## To do
Would you repeat the whole listing exactly?

──────

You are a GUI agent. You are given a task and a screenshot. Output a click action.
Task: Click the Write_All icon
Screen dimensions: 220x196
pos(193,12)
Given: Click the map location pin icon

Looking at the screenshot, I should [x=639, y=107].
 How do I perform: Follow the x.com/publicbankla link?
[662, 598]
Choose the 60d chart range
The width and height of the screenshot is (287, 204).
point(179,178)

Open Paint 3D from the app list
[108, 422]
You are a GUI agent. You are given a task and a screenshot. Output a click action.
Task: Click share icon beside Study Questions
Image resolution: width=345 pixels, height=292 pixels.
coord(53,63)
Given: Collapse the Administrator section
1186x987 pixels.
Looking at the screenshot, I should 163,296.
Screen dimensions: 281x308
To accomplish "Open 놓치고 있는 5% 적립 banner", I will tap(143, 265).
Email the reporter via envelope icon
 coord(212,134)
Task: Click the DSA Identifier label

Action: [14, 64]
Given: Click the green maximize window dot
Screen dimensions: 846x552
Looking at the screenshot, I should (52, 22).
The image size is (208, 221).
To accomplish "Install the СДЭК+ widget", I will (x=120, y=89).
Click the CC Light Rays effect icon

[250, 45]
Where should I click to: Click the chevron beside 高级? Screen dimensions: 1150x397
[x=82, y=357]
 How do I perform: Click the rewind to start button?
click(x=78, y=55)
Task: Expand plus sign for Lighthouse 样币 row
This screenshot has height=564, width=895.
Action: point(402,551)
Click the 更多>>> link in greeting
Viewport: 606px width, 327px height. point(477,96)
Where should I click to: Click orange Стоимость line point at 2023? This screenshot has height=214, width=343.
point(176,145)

──────

## Result of the exercise
You are a GUI agent. You are given a task and a screenshot. Output a click action.
Task: Click the Write_All icon
Screen dimensions: 220x196
pos(193,12)
Given: Click the map location pin icon

Looking at the screenshot, I should [x=639, y=107].
 How do I perform: Follow the x.com/publicbankla link?
[662, 598]
Choose the 60d chart range
The width and height of the screenshot is (287, 204).
point(179,178)

Open Paint 3D from the app list
[108, 422]
You are a GUI agent. You are given a task and a screenshot. Output a click action.
Task: Click share icon beside Study Questions
Image resolution: width=345 pixels, height=292 pixels.
coord(53,63)
Given: Collapse the Administrator section
1186x987 pixels.
Looking at the screenshot, I should 163,296.
Screen dimensions: 281x308
To accomplish "Open 놓치고 있는 5% 적립 banner", I will tap(143, 265).
Email the reporter via envelope icon
 coord(212,134)
Task: Click the DSA Identifier label

Action: [14, 64]
Given: Click the green maximize window dot
Screen dimensions: 846x552
Looking at the screenshot, I should (52, 22).
The image size is (208, 221).
To accomplish "Install the СДЭК+ widget", I will (x=120, y=89).
Click the CC Light Rays effect icon

[250, 45]
Where should I click to: Click the chevron beside 高级? Screen dimensions: 1150x397
[x=82, y=357]
 How do I perform: Click the rewind to start button?
click(x=78, y=55)
Task: Expand plus sign for Lighthouse 样币 row
This screenshot has height=564, width=895.
Action: point(402,551)
Click the 更多>>> link in greeting
Viewport: 606px width, 327px height. point(477,96)
Where should I click to: Click orange Стоимость line point at 2023? This screenshot has height=214, width=343.
point(176,145)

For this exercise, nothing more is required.